One solution is to not trade in the larger market. Penny stocks are very low priced stocks associated with a company that has a market capitalization of less than five hundred million dollars. This might sound like allot of money, but there are huge companies that have much larger capitol values. These smaller companies are trying to build support and capitol by offering fairly low priced stocks. An investor can buy large quantities at a low price, which would seem to be a great deal and good investment opportunity. In some cases this is true, although it should be noted that penny stocks are very unpredictable. One day they are up and the next they are down. You can buy a large quantity for a cheep price and find that you have quickly lost everything you invested. This is partly due to the fact that the companies who sell this stock are small and unstable. Unlike a major company where the stock will rise and fall a small amount, a newer or smaller company can see drastic shifts in the value of their stock.

The benefits of playing the market with penny stocks is that your investment can double or triple over night. At such low selling values, a shift in the company's fortune could easily change the situation so that the value of the stock quickly rises to much more than it was purchased for.

The cons of penny stock investing, beside the obvious volatility mentioned above, are that it can be difficult to sell the stock back. Stock in a major corporation might be easy to sell, even if it is fairly expensive. Stock in a small company no one has heard of might be very difficult to get rid of. Also, because the companies who sell penny stocks are fairly small, the chances are that you will not be able to get very much information about them. For all you know they might be on the verge of bankruptcy. If you can research the companies in whom you are buying penny stocks all the better, although it could be fairly difficult to do so.

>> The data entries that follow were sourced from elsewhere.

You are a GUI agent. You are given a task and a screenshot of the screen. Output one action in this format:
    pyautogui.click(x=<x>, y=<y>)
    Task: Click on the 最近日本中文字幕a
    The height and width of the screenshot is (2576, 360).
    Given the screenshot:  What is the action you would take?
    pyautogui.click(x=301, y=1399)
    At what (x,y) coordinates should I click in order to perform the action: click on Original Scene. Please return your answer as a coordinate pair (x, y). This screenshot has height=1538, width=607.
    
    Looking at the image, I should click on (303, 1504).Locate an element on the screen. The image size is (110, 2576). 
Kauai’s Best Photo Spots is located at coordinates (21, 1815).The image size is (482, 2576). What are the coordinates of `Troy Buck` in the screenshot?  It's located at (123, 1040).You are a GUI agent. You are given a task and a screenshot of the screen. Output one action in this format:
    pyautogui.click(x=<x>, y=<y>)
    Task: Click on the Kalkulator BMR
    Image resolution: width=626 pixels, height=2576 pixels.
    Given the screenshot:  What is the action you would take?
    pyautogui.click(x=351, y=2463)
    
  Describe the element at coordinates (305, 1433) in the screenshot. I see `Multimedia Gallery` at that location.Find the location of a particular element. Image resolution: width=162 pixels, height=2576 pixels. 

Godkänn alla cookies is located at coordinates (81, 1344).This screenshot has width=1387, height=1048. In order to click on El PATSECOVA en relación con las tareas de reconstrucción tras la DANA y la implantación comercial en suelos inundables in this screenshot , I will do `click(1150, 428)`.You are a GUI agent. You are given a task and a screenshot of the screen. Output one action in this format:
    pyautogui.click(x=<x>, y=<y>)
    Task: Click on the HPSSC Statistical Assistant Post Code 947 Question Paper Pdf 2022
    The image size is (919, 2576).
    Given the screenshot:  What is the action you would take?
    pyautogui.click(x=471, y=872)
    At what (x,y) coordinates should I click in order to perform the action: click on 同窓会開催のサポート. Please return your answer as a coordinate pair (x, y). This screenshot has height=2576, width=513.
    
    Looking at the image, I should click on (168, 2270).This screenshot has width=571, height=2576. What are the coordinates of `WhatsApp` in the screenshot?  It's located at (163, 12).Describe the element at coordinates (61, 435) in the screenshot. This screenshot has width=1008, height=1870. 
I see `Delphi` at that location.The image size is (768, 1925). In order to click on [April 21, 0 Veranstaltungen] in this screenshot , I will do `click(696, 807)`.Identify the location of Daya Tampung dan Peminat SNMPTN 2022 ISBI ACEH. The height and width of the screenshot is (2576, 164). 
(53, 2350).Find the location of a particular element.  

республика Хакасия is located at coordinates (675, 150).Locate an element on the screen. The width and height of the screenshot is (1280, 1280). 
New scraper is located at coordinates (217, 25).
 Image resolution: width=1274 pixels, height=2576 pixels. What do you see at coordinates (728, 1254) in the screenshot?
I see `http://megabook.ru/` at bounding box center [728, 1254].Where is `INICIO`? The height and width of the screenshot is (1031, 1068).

Most analysts would probably not recommend penny stocks as an investing option. The chances of loosing your money are simply too great. When you do make money on a penny stock it can be deceptive. Although it appears that you have doubled what you put in, what you put in might not have actually been too much. Most analysts would probably recommend that you diversify your investments, so that if you do invest in penny stocks you will not loose everything you own when the market drops out for a small company. Always speak with an expert before making any major investment decision.